── RECORD EXCERPTS ──

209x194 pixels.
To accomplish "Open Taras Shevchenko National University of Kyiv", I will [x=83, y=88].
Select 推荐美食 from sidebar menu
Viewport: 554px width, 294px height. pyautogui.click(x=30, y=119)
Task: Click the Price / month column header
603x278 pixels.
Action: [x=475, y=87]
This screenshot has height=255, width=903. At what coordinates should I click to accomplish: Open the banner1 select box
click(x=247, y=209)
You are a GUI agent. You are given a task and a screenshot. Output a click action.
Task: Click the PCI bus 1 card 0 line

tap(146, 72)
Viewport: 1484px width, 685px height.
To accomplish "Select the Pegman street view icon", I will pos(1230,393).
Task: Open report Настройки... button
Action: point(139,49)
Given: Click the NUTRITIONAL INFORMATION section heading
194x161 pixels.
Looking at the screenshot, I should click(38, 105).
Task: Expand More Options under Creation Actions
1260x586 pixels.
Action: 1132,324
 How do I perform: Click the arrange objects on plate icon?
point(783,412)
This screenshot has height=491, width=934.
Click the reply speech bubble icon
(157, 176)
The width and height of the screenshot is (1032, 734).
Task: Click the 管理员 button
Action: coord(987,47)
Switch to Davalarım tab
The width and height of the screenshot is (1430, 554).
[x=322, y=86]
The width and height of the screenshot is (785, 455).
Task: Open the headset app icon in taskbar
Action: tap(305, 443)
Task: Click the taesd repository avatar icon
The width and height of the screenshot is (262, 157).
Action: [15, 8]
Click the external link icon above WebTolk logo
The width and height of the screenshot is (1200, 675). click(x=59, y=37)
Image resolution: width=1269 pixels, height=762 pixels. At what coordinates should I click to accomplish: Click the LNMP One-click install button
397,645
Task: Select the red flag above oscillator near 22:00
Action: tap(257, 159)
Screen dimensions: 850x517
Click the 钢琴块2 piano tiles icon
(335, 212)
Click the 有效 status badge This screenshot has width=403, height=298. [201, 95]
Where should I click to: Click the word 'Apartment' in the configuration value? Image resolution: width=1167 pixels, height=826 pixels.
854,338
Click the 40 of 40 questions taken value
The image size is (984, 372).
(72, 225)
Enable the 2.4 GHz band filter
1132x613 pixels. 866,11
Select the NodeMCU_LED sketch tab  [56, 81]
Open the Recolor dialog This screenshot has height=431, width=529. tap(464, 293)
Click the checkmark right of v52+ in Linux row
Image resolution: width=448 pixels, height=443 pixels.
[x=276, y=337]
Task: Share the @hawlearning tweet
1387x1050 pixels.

───

▶ **TASK DETAILS**
The answer must be the full listing, written out word for word.

▶ **COMPLETED EXERCISE**
209x194 pixels.
To accomplish "Open Taras Shevchenko National University of Kyiv", I will [x=83, y=88].
Select 推荐美食 from sidebar menu
Viewport: 554px width, 294px height. pyautogui.click(x=30, y=119)
Task: Click the Price / month column header
603x278 pixels.
Action: [x=475, y=87]
This screenshot has height=255, width=903. At what coordinates should I click to accomplish: Open the banner1 select box
click(x=247, y=209)
You are a GUI agent. You are given a task and a screenshot. Output a click action.
Task: Click the PCI bus 1 card 0 line

tap(146, 72)
Viewport: 1484px width, 685px height.
To accomplish "Select the Pegman street view icon", I will pos(1230,393).
Task: Open report Настройки... button
Action: point(139,49)
Given: Click the NUTRITIONAL INFORMATION section heading
194x161 pixels.
Looking at the screenshot, I should click(38, 105).
Task: Expand More Options under Creation Actions
1260x586 pixels.
Action: 1132,324
 How do I perform: Click the arrange objects on plate icon?
point(783,412)
This screenshot has height=491, width=934.
Click the reply speech bubble icon
(157, 176)
The width and height of the screenshot is (1032, 734).
Task: Click the 管理员 button
Action: coord(987,47)
Switch to Davalarım tab
The width and height of the screenshot is (1430, 554).
[x=322, y=86]
The width and height of the screenshot is (785, 455).
Task: Open the headset app icon in taskbar
Action: tap(305, 443)
Task: Click the taesd repository avatar icon
The width and height of the screenshot is (262, 157).
Action: [15, 8]
Click the external link icon above WebTolk logo
The width and height of the screenshot is (1200, 675). click(x=59, y=37)
Image resolution: width=1269 pixels, height=762 pixels. At what coordinates should I click to accomplish: Click the LNMP One-click install button
397,645
Task: Select the red flag above oscillator near 22:00
Action: tap(257, 159)
Screen dimensions: 850x517
Click the 钢琴块2 piano tiles icon
(335, 212)
Click the 有效 status badge This screenshot has width=403, height=298. [201, 95]
Where should I click to: Click the word 'Apartment' in the configuration value? Image resolution: width=1167 pixels, height=826 pixels.
854,338
Click the 40 of 40 questions taken value
The image size is (984, 372).
(72, 225)
Enable the 2.4 GHz band filter
1132x613 pixels. 866,11
Select the NodeMCU_LED sketch tab  [56, 81]
Open the Recolor dialog This screenshot has height=431, width=529. tap(464, 293)
Click the checkmark right of v52+ in Linux row
Image resolution: width=448 pixels, height=443 pixels.
[x=276, y=337]
Task: Share the @hawlearning tweet
1387x1050 pixels.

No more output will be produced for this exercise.